━━ KUTIPAN SUMBER
BAB II
PEMBAHASAN
A.
Ayat al-Qur’an
tentang Poligami
Berangkat dari
sebuah ayat al-Quran surat al-Nisa ayat 3
“Dan
jika kamu khawatir tidak akan mampu berlaku adil terhadap (hak-hak) perempuan
yatim (bilamana kamu menikahinya), maka nikahilah perempuan (lain) yang kamu
senangi: dua, tiga atau empat. Tetapi jika kamu khawatir tidak akan mampu
berlaku adil, maka (nikahilah) seorang saja, atau hamba sahaya perempuan yang
kamu miliki. Yang demikian itu lebih dekat agar kamu tidak berbuat zalim” (Q.S.
An-Nisa/4: 3)
1.
Al I’rab
فِي الْيَتَامَى
: menghilangkan mudhaf (الْيَتَامَى نكَاح فِي)
مَثْنَى وَثُلَاثَ وَرُبَاعَ : mansub karena badal dari مَا
فَوَاحِدَةً
: artinya (وَاحِدَةً فَانْكِحُوا) jawab syarat dari (فَإِنْ
خِفْتُمْ أَلَّا تَعْدِلُوا).
━━━━
━━ DATA YANG DIBERIKAN
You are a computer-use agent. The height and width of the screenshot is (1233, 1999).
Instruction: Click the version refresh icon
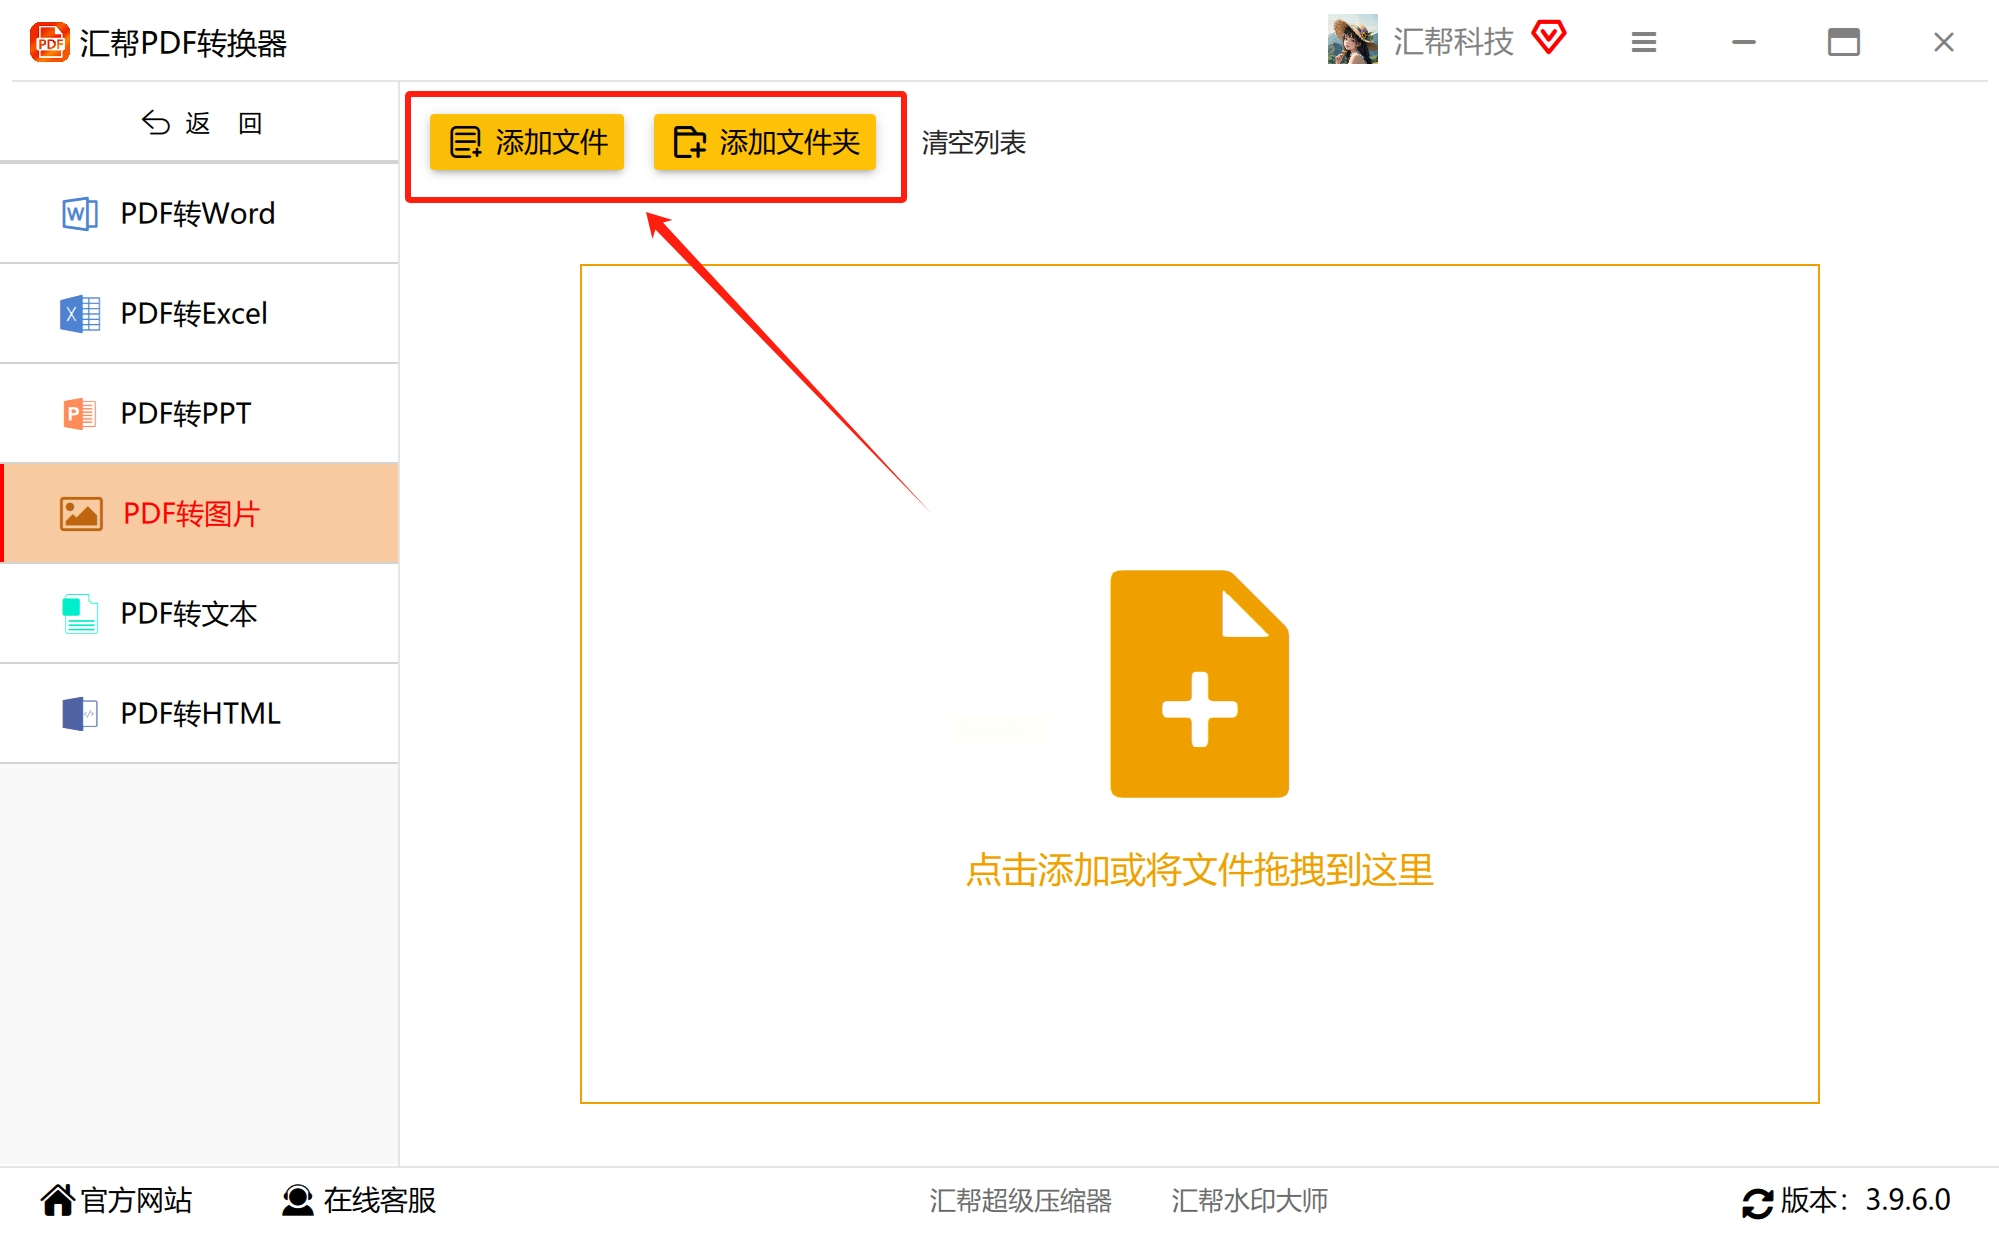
━━━━
◆ DAFTAR TUGAS:
• 1. Alihkan kalimat dari kutipan sumber ini ke dalam bahasa Inggris: “Tetapi jika kamu khawatir tidak akan mampu berlaku adil, maka (nikahilah) seorang saja, atau hamba sahaya perempuan yang kamu miliki.”
• 2. Menurut kutipan sumber, ayat al-Qur’an apa yang menjadi titik berangkat pembahasan tentang poligami?
Kerjakan hanya berdasarkan kutipan sumber.

◆ JAWABAN TIAP TUGAS:
• 1. But if you fear that you will not be able to act justly, then (marry) only one, or a female slave whom you possess.

• 2. Surat al-Nisa ayat 3 (Q.S. An-Nisa/4: 3).